-------- The data --------
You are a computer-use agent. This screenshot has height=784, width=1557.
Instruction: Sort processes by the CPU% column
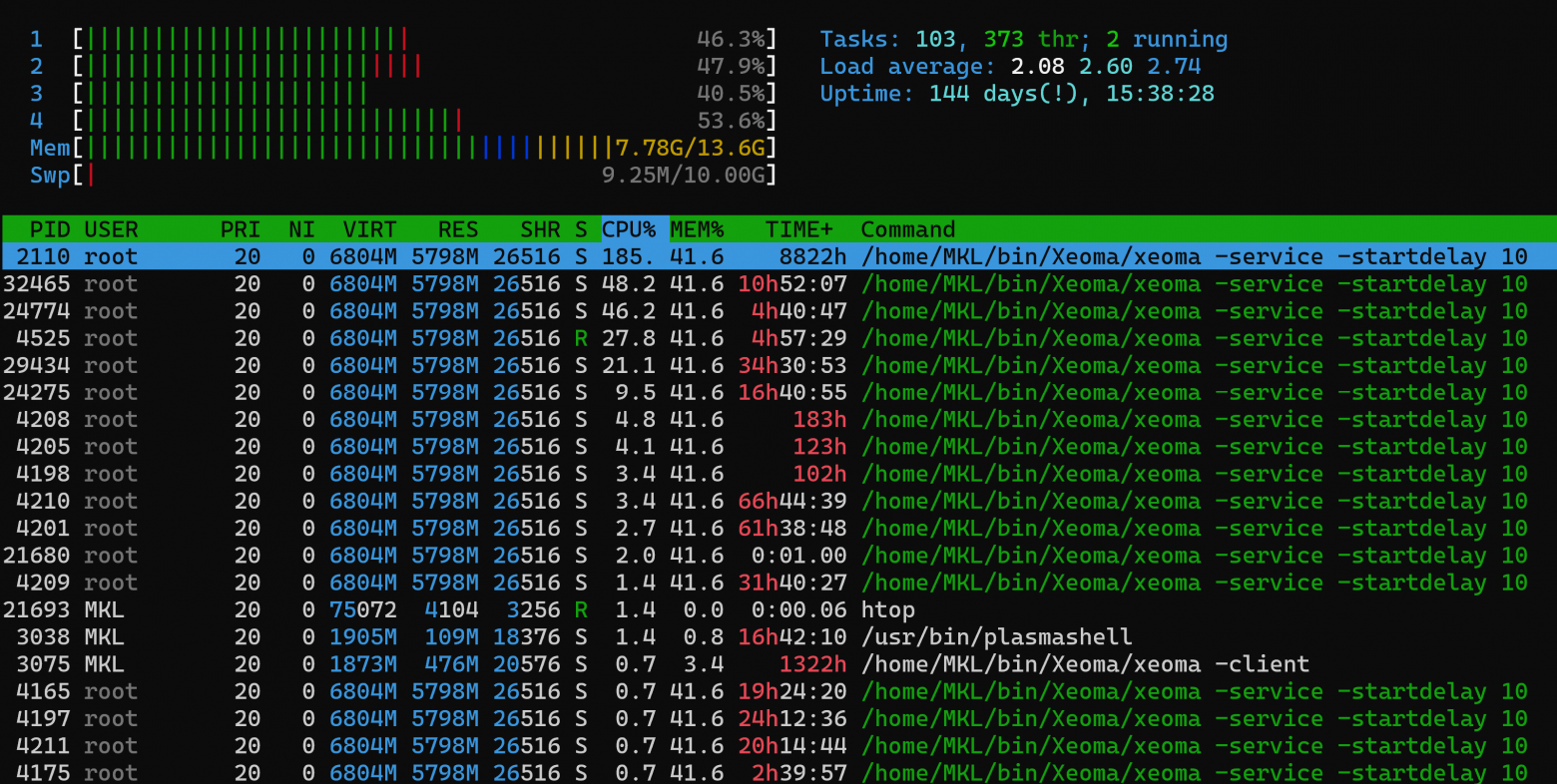(629, 229)
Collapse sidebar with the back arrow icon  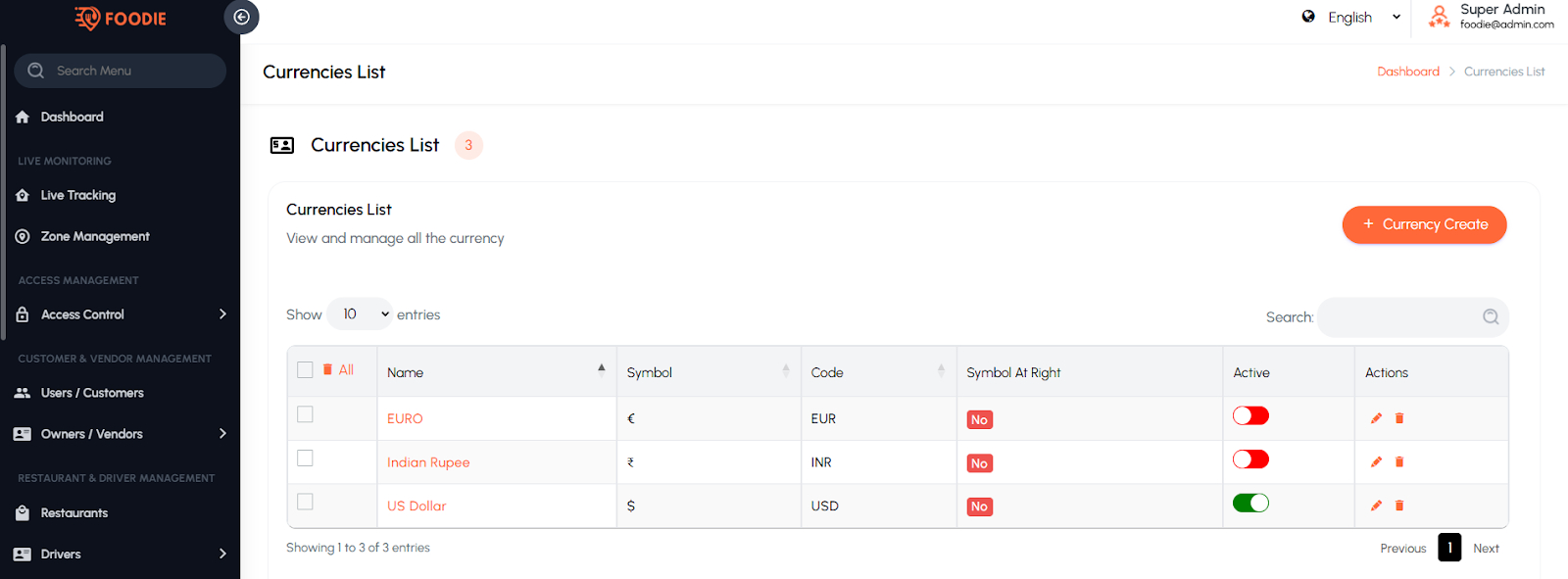click(241, 17)
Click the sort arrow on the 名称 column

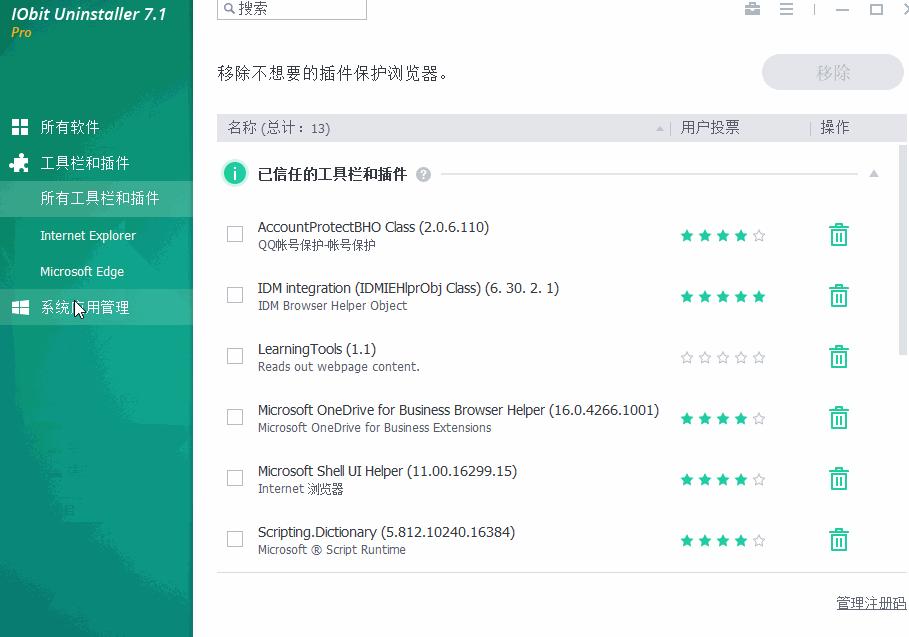(659, 128)
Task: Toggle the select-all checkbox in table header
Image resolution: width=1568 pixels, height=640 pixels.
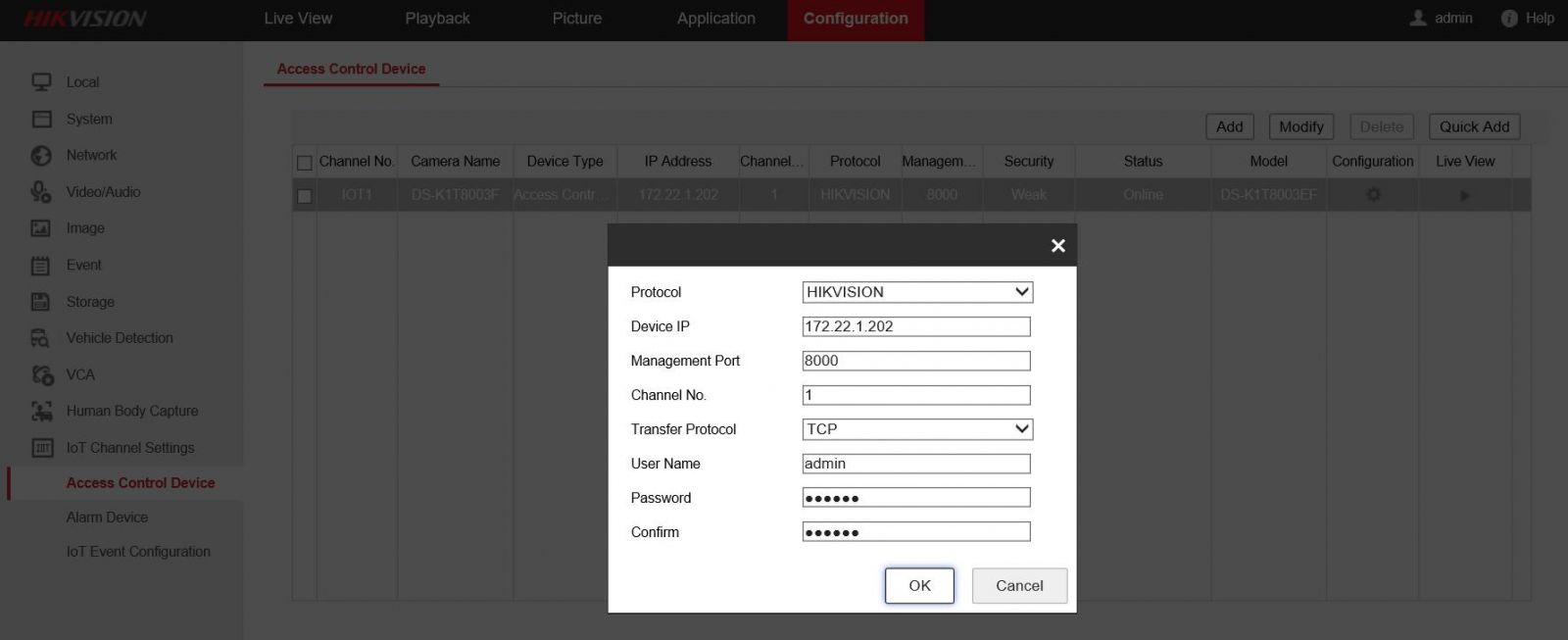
--------
• **What you have to do**
Among the lines above, count those that hold the word "width" and give only the count.

• **Result for this task**
2